Knowledge Burst Blog Series
How You Handle Data Privacy Will Determine If You Win Or Lose In A Web3 World
By Frank Ricotta, Chief Executive Officer and Tyson Henry, Chief Technology Officer
PETs/PECs/PEDs and Why They Matter
As you scroll though TikTok in the doctor’s waiting room, you may not give much thought to your data. But there are people and companies and governments who spend a lot of time thinking about your data. And if that doesn’t worry you, maybe it should.
Our whole world turned to online solutions when the pandemic hit. Everything from school and work to groceries and happy hours went digital, putting more of our data into the hands of companies that didn’t put a lot of thought into their privacy controls and cybersecurity.
On average, each person created at least 1.7Mb of data per second in 2020. Yep, per second. The big tech companies that control all that data are using it to build immersive metaverse experiences so they can, well, get more data. And with recent reports of mass surveillance by governments and big tech, you can see why regulators are scrambling to adopt regulations to support individual privacy.

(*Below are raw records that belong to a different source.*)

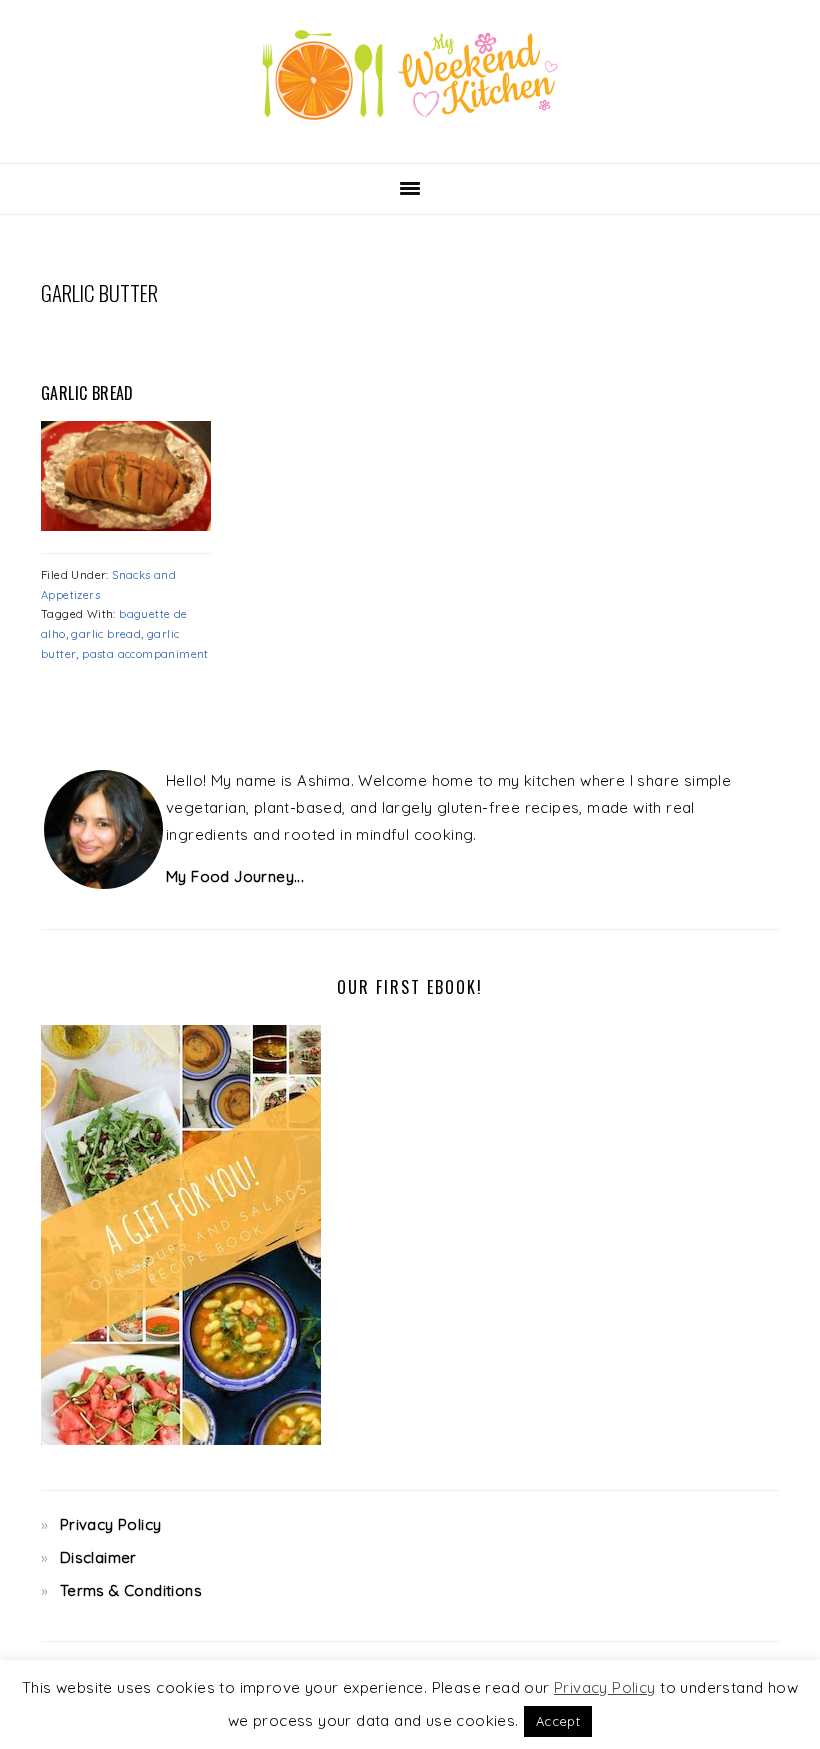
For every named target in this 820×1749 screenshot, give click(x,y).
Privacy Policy (111, 1524)
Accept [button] (558, 1721)
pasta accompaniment (145, 654)
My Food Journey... (235, 876)
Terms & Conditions (131, 1590)
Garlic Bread (87, 393)
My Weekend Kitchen (410, 75)
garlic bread (106, 634)
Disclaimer (98, 1557)
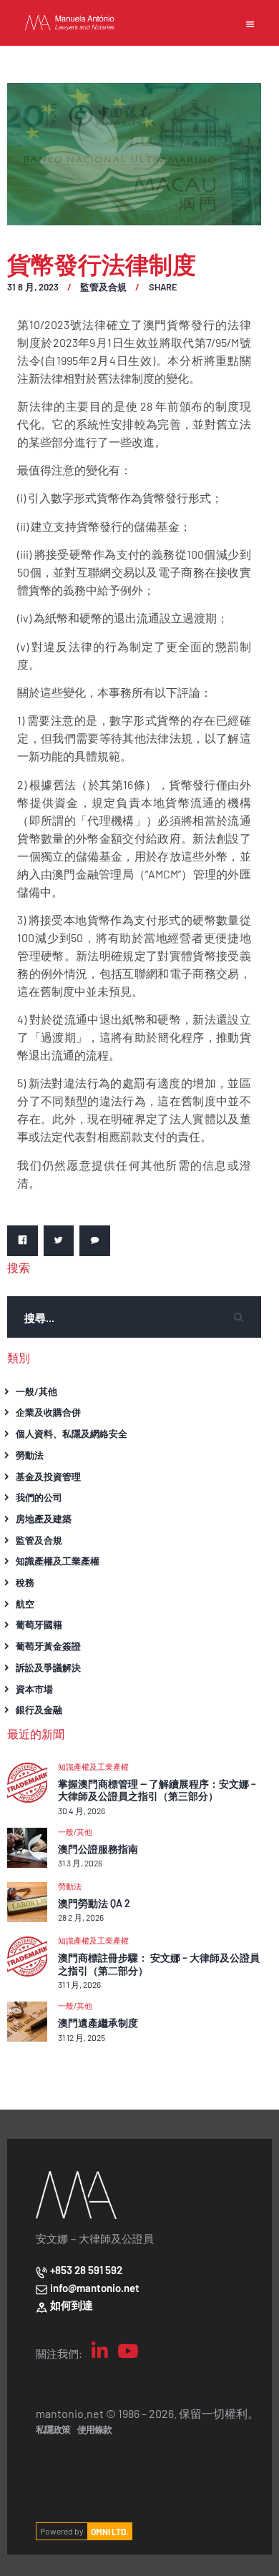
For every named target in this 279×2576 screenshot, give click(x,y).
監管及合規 (103, 286)
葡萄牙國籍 (39, 1624)
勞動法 (30, 1455)
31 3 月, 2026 (80, 1863)
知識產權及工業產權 (57, 1560)
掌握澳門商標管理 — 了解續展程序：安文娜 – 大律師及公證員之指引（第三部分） (157, 1790)
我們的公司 (39, 1497)
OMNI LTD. (109, 2531)
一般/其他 (36, 1391)
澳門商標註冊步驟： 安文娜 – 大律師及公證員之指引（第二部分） (159, 1964)
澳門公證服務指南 (98, 1849)
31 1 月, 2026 (79, 1984)
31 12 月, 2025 (81, 2037)
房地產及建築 (44, 1518)
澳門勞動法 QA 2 (94, 1903)
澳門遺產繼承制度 (98, 2023)
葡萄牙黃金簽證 (48, 1646)
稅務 (25, 1582)
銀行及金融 (39, 1709)
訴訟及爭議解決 (48, 1667)
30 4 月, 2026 (81, 1810)
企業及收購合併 (48, 1412)
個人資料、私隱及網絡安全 (71, 1433)
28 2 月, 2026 (81, 1917)
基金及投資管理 (48, 1476)
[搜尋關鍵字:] (134, 1317)
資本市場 (34, 1689)
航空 (25, 1603)
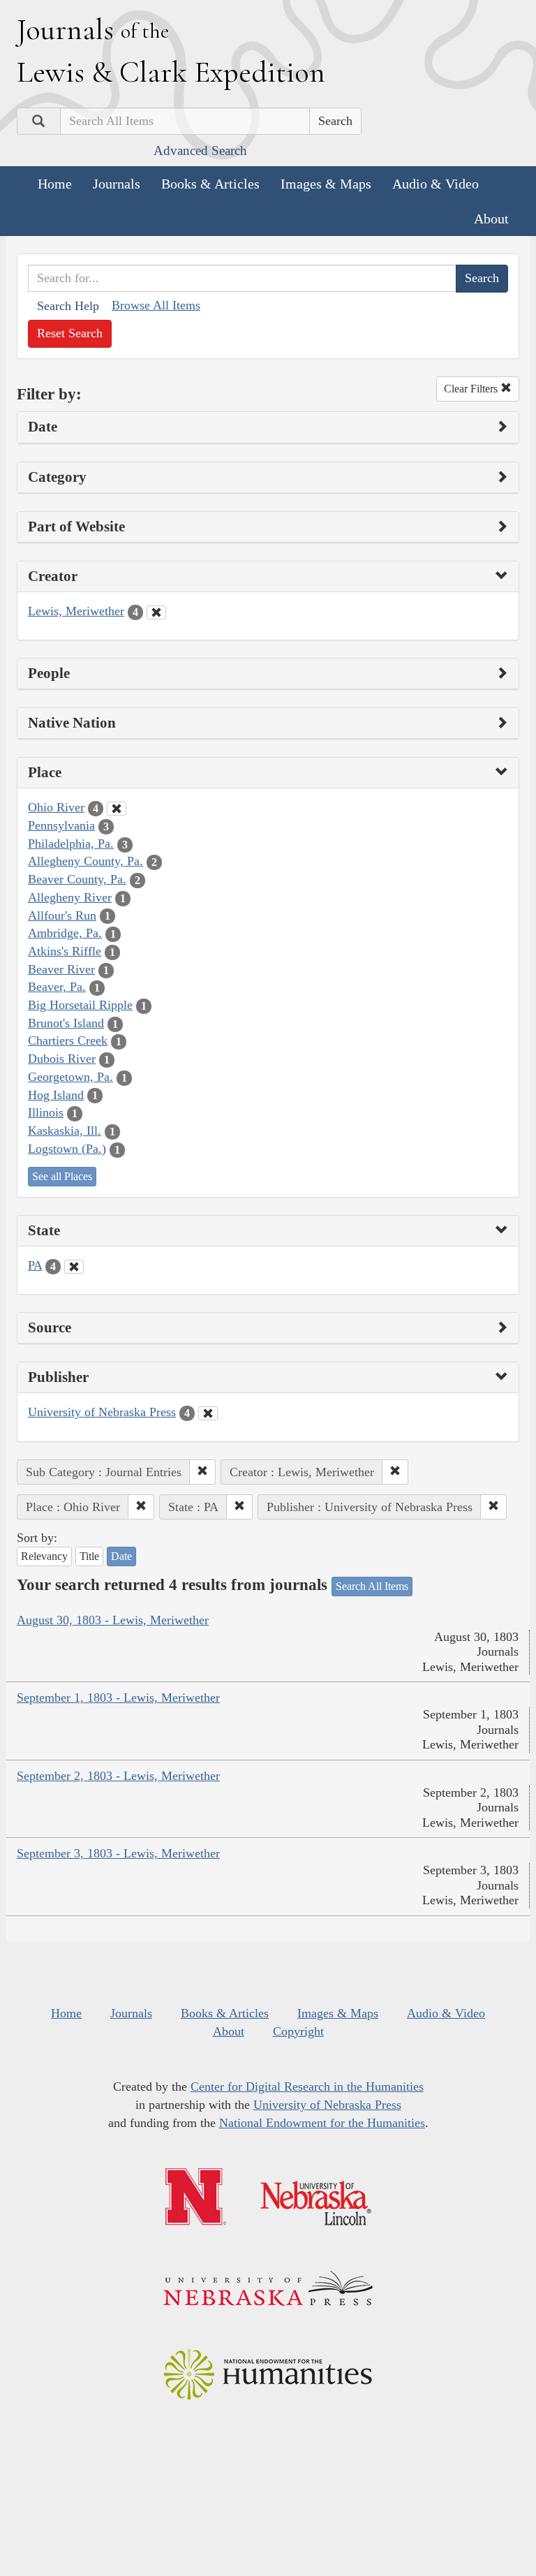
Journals (116, 183)
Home (55, 183)
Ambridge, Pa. (65, 933)
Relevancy (44, 1556)
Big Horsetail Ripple (80, 1005)
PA (35, 1265)
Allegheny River (70, 897)
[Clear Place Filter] (116, 809)
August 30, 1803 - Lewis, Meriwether (113, 1620)
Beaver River (61, 969)
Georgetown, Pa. (70, 1077)
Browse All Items (156, 305)
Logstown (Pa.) (67, 1149)
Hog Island (56, 1095)
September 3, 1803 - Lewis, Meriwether (118, 1853)
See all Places (62, 1176)
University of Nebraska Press (102, 1412)
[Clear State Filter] (74, 1267)
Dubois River (62, 1059)
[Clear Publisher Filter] (208, 1413)
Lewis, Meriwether (76, 611)
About (491, 218)
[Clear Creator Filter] (156, 612)
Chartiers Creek (67, 1040)
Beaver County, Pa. (77, 879)
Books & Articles (210, 183)
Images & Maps (326, 183)
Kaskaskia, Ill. (64, 1131)
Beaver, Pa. (57, 987)
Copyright (298, 2031)
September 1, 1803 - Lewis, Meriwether (118, 1698)
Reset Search (70, 333)
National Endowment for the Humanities (322, 2123)
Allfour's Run (62, 915)
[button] (202, 1472)
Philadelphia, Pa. (71, 844)
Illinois (46, 1112)
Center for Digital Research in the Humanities (307, 2086)
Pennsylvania (61, 825)
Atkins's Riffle (64, 951)
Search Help (68, 306)
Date (121, 1556)
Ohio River (56, 807)
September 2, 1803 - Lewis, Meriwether (118, 1776)
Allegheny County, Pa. (85, 861)
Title (89, 1556)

In fact, the Federal Trade Commission just initiated a rulemaking process related to consumer privacy and Congress released a discussion draft of a comprehensive data privacy bill, the American Data Privacy and Protection Act (“ADPPA”).
Let’s face it: the current generation of technology requires that participants play by the rules. But we know they don’t. Hackers definitely don’t play by the rules and one can easily make the case that big tech and governments don’t either.
Consumers are tired of this infringement to our basic human rights. A KPMG survey revealed “86% of the respondents feel a growing concern about data privacy, while 78% expressed fears about the amount of data being collected. Some 40% of the consumers surveyed don’t trust companies to use their data ethically, and 13% don’t even trust their own employers.”
What are people doing about it? They’re driving an increasing demand for privacy-based products and services. So, here’s the 21st century challenge for companies: How can a business develop products that leverage people’s data to increase engagement and help people connect and communicate with each other, but do so in a way that fully respects people’s privacy and data rights?
Privacy Enhancing Technology
If you haven’t started thinking about that question, about your company’s privacy strategy and how the next wave of privacy regulations will impact your business, you’re already behind the curve. Privacy Enhancing Technology (PET), also known as Privacy Enhanced Computation (PEC), was identified as one of the top three key technology trends by Gartner in 2021 and again in 2022. In other words, if PET/PEC isn’t on your radar, it should be.
Gartner defines the PET/PEC category as follows:
“Privacy-enhancing computation secures the process of personal data in untrusted environments – which is increasingly critical due to evolving privacy and data protection laws as well as growing consumer concerns. Privacy enhancing computation utilizes a variety of privacy protection techniques to allow value to be extracted from data while still meeting compliance requirements.”
It’s interesting to note that Gartner’s definition of the PET/PEC has changed since 2021, from being mostly focused on organizational and cross-organizational use of data to a much broader definition centered on consumer privacy. Given today’s accelerating pace of digital transformation, the expansion of this category is well-warranted.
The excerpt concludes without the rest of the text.